DESCRIPTION OF THE TASK:
Rewrite the following items as a numbered list, omitting all blank lines.

Word and element location data:
- - -

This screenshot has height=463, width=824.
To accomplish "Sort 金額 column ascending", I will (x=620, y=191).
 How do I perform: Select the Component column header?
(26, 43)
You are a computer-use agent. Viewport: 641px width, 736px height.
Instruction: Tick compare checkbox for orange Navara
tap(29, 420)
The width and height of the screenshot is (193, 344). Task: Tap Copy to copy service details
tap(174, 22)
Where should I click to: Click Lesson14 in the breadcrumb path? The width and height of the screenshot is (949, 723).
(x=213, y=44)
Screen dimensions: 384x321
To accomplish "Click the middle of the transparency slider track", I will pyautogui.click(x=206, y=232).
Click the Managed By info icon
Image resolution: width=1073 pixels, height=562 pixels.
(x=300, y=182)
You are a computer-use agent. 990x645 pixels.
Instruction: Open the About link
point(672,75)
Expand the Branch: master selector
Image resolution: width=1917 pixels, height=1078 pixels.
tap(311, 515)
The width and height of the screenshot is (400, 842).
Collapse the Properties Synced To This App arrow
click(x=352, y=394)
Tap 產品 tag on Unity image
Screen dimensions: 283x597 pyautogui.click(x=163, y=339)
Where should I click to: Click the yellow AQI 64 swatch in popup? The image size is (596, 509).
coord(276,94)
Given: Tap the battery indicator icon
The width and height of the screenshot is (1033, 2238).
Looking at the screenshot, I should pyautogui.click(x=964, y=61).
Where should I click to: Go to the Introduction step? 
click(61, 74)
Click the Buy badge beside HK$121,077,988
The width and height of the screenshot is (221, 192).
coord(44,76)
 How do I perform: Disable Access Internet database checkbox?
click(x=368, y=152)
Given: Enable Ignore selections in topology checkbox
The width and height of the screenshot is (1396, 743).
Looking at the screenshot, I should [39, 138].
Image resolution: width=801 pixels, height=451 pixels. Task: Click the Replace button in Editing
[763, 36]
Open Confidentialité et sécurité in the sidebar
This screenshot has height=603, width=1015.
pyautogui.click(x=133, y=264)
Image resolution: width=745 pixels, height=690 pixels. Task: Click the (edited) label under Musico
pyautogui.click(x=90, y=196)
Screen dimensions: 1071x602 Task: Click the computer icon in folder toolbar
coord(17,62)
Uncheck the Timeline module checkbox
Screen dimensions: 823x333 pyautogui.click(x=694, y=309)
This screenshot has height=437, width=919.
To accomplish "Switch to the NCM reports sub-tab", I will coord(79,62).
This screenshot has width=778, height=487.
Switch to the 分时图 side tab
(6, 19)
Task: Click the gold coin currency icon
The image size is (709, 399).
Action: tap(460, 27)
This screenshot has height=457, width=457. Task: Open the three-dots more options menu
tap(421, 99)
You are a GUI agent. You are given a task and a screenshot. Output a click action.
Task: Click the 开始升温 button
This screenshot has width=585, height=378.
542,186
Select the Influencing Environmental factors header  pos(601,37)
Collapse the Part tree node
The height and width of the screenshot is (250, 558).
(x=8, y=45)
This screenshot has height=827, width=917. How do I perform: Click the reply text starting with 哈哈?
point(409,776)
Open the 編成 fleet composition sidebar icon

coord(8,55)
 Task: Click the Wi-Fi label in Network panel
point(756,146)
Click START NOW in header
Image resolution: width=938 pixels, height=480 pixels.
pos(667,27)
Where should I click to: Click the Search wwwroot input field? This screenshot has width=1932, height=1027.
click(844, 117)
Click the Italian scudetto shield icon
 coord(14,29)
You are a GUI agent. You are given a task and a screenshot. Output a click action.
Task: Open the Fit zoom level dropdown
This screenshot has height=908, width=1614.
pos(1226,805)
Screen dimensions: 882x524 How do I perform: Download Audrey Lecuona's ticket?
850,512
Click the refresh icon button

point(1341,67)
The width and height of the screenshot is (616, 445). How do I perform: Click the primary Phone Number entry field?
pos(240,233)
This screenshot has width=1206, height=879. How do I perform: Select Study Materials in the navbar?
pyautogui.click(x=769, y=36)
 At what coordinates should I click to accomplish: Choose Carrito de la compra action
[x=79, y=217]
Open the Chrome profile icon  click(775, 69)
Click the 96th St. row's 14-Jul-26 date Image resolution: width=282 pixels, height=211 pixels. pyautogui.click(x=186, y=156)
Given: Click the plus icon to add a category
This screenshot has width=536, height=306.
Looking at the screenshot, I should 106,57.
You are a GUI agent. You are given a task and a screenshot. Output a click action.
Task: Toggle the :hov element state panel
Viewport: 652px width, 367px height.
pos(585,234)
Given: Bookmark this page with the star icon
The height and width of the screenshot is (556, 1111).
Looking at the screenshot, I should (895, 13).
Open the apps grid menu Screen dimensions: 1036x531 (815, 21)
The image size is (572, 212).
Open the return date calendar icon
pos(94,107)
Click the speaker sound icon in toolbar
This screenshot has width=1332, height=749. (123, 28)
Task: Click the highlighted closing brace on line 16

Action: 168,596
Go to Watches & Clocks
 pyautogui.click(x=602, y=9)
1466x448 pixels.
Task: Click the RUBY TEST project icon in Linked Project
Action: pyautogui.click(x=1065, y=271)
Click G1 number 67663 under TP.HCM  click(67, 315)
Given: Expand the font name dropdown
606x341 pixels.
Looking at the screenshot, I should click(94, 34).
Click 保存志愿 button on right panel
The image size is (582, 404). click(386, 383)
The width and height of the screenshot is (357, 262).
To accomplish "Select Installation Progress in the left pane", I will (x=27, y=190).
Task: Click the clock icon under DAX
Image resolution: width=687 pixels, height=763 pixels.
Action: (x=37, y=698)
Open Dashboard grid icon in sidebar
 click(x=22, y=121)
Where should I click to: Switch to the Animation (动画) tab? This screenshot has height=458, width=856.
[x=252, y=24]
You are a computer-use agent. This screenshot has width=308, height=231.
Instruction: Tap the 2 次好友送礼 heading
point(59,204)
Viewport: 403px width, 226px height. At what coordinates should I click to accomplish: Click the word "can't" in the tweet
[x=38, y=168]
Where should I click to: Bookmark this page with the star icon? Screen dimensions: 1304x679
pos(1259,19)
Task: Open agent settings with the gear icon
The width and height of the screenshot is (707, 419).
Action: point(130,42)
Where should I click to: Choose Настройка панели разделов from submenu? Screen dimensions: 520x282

- - -

TASK RESULT:
1. This screenshot has height=463, width=824.
2. To accomplish "Sort 金額 column ascending", I will (x=620, y=191).
3.  How do I perform: Select the Component column header?
4. (26, 43)
5. You are a computer-use agent. Viewport: 641px width, 736px height.
6. Instruction: Tick compare checkbox for orange Navara
7. tap(29, 420)
8. The width and height of the screenshot is (193, 344). Task: Tap Copy to copy service details
9. tap(174, 22)
10. Where should I click to: Click Lesson14 in the breadcrumb path? The width and height of the screenshot is (949, 723).
11. (x=213, y=44)
12. Screen dimensions: 384x321
13. To accomplish "Click the middle of the transparency slider track", I will pyautogui.click(x=206, y=232).
14. Click the Managed By info icon
15. Image resolution: width=1073 pixels, height=562 pixels.
16. (x=300, y=182)
17. You are a computer-use agent. 990x645 pixels.
18. Instruction: Open the About link
19. point(672,75)
20. Expand the Branch: master selector
21. Image resolution: width=1917 pixels, height=1078 pixels.
22. tap(311, 515)
23. The width and height of the screenshot is (400, 842).
24. Collapse the Properties Synced To This App arrow
25. click(x=352, y=394)
26. Tap 產品 tag on Unity image
27. Screen dimensions: 283x597 pyautogui.click(x=163, y=339)
28. Where should I click to: Click the yellow AQI 64 swatch in popup? The image size is (596, 509).
29. coord(276,94)
30. Given: Tap the battery indicator icon
31. The width and height of the screenshot is (1033, 2238).
32. Looking at the screenshot, I should pyautogui.click(x=964, y=61).
33. Where should I click to: Go to the Introduction step? 
34. click(61, 74)
35. Click the Buy badge beside HK$121,077,988
36. The width and height of the screenshot is (221, 192).
37. coord(44,76)
38.  How do I perform: Disable Access Internet database checkbox?
39. click(x=368, y=152)
40. Given: Enable Ignore selections in topology checkbox
41. The width and height of the screenshot is (1396, 743).
42. Looking at the screenshot, I should [39, 138].
43. Image resolution: width=801 pixels, height=451 pixels. Task: Click the Replace button in Editing
44. [763, 36]
45. Open Confidentialité et sécurité in the sidebar
46. This screenshot has height=603, width=1015.
47. pyautogui.click(x=133, y=264)
48. Image resolution: width=745 pixels, height=690 pixels. Task: Click the (edited) label under Musico
49. pyautogui.click(x=90, y=196)
50. Screen dimensions: 1071x602 Task: Click the computer icon in folder toolbar
51. coord(17,62)
52. Uncheck the Timeline module checkbox
53. Screen dimensions: 823x333 pyautogui.click(x=694, y=309)
54. This screenshot has height=437, width=919.
55. To accomplish "Switch to the NCM reports sub-tab", I will coord(79,62).
56. This screenshot has width=778, height=487.
57. Switch to the 分时图 side tab
58. (6, 19)
59. Task: Click the gold coin currency icon
60. The image size is (709, 399).
61. Action: tap(460, 27)
62. This screenshot has height=457, width=457. Task: Open the three-dots more options menu
63. tap(421, 99)
64. You are a GUI agent. You are given a task and a screenshot. Output a click action.
65. Task: Click the 开始升温 button
66. This screenshot has width=585, height=378.
67. 542,186
68. Select the Influencing Environmental factors header  pos(601,37)
69. Collapse the Part tree node
70. The height and width of the screenshot is (250, 558).
71. (x=8, y=45)
72. This screenshot has height=827, width=917. How do I perform: Click the reply text starting with 哈哈?
73. point(409,776)
74. Open the 編成 fleet composition sidebar icon
75. coord(8,55)
76.  Task: Click the Wi-Fi label in Network panel
77. point(756,146)
78. Click START NOW in header
79. Image resolution: width=938 pixels, height=480 pixels.
80. pos(667,27)
81. Where should I click to: Click the Search wwwroot input field? This screenshot has width=1932, height=1027.
82. click(844, 117)
83. Click the Italian scudetto shield icon
84.  coord(14,29)
85. You are a GUI agent. You are given a task and a screenshot. Output a click action.
86. Task: Open the Fit zoom level dropdown
87. This screenshot has height=908, width=1614.
88. pos(1226,805)
89. Screen dimensions: 882x524 How do I perform: Download Audrey Lecuona's ticket?
90. 850,512
91. Click the refresh icon button
92. point(1341,67)
93. The width and height of the screenshot is (616, 445). How do I perform: Click the primary Phone Number entry field?
94. pos(240,233)
95. This screenshot has width=1206, height=879. How do I perform: Select Study Materials in the navbar?
96. pyautogui.click(x=769, y=36)
97.  At what coordinates should I click to accomplish: Choose Carrito de la compra action
98. [x=79, y=217]
99. Open the Chrome profile icon  click(775, 69)
100. Click the 96th St. row's 14-Jul-26 date Image resolution: width=282 pixels, height=211 pixels. pyautogui.click(x=186, y=156)
101. Given: Click the plus icon to add a category
102. This screenshot has width=536, height=306.
103. Looking at the screenshot, I should 106,57.
104. You are a GUI agent. You are given a task and a screenshot. Output a click action.
105. Task: Toggle the :hov element state panel
106. Viewport: 652px width, 367px height.
107. pos(585,234)
108. Given: Bookmark this page with the star icon
109. The height and width of the screenshot is (556, 1111).
110. Looking at the screenshot, I should (895, 13).
111. Open the apps grid menu Screen dimensions: 1036x531 (815, 21)
112. The image size is (572, 212).
113. Open the return date calendar icon
114. pos(94,107)
115. Click the speaker sound icon in toolbar
116. This screenshot has width=1332, height=749. (123, 28)
117. Task: Click the highlighted closing brace on line 16
118. Action: 168,596
119. Go to Watches & Clocks
120.  pyautogui.click(x=602, y=9)
121. 1466x448 pixels.
122. Task: Click the RUBY TEST project icon in Linked Project
123. Action: pyautogui.click(x=1065, y=271)
124. Click G1 number 67663 under TP.HCM  click(67, 315)
125. Given: Expand the font name dropdown
126. 606x341 pixels.
127. Looking at the screenshot, I should click(94, 34).
128. Click 保存志愿 button on right panel
129. The image size is (582, 404). click(386, 383)
130. The width and height of the screenshot is (357, 262).
131. To accomplish "Select Installation Progress in the left pane", I will (x=27, y=190).
132. Task: Click the clock icon under DAX
133. Image resolution: width=687 pixels, height=763 pixels.
134. Action: (x=37, y=698)
135. Open Dashboard grid icon in sidebar
136.  click(x=22, y=121)
137. Where should I click to: Switch to the Animation (动画) tab? This screenshot has height=458, width=856.
138. [x=252, y=24]
139. You are a computer-use agent. This screenshot has width=308, height=231.
140. Instruction: Tap the 2 次好友送礼 heading
141. point(59,204)
142. Viewport: 403px width, 226px height. At what coordinates should I click to accomplish: Click the word "can't" in the tweet
143. [x=38, y=168]
144. Where should I click to: Bookmark this page with the star icon? Screen dimensions: 1304x679
145. pos(1259,19)
146. Task: Open agent settings with the gear icon
147. The width and height of the screenshot is (707, 419).
148. Action: point(130,42)
149. Where should I click to: Choose Настройка панели разделов from submenu? Screen dimensions: 520x282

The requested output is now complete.